→ Task instructions
Would you print the lines below exactly, beginning at the line that has "The height and" and stopping after the line that has "Instruction: Open the"? Only those lines, and no pictures.

→ Material supplied
+ + +
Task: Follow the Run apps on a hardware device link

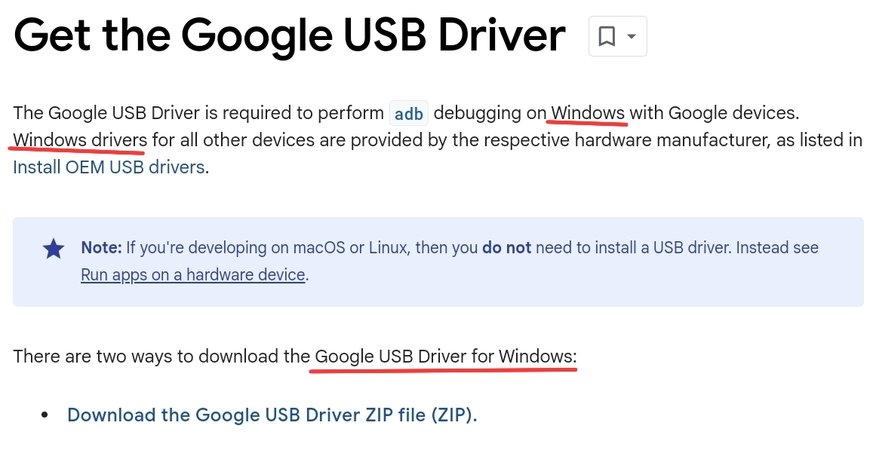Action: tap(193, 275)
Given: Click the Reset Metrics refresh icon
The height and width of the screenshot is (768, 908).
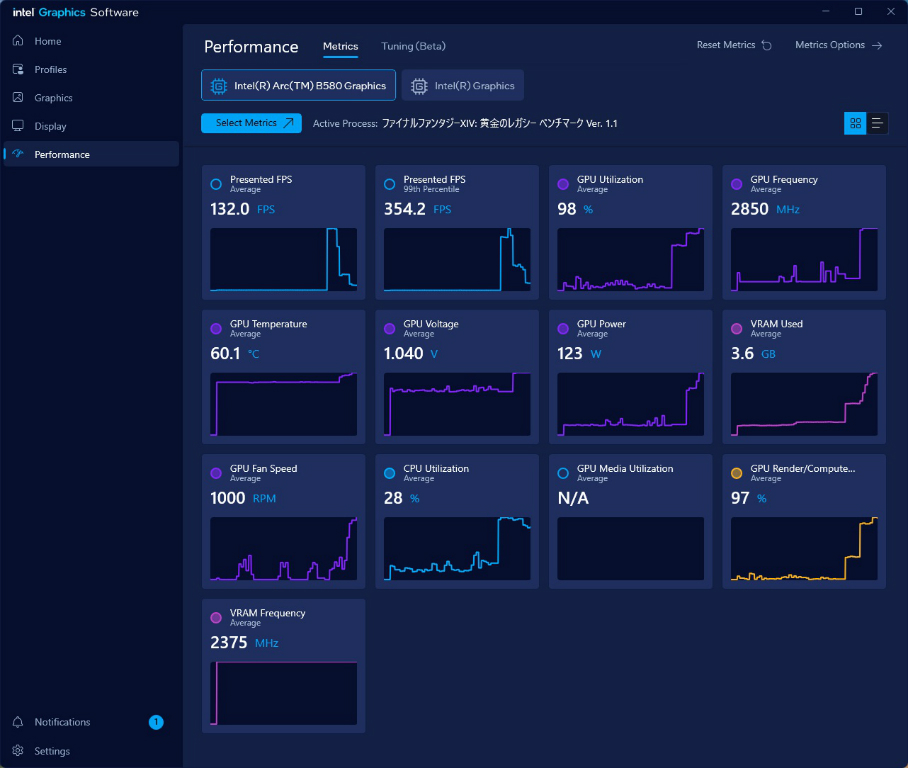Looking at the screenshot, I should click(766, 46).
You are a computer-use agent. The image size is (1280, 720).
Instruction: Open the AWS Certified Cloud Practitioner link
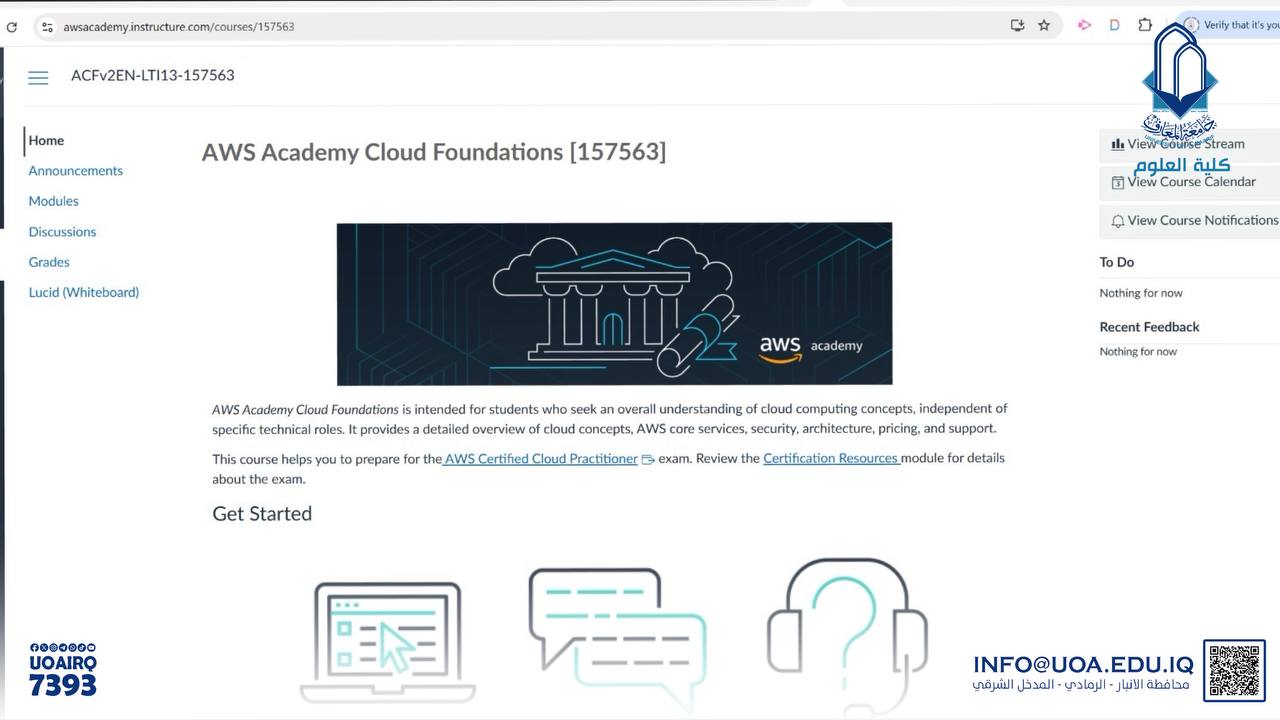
+ + +
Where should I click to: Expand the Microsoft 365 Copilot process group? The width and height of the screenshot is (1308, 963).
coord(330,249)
+ + +
→ Completed task
The height and width of the screenshot is (768, 908).
Looking at the screenshot, I should click(766, 46).
You are a computer-use agent. The image size is (1280, 720).
Instruction: Open the AWS Certified Cloud Practitioner link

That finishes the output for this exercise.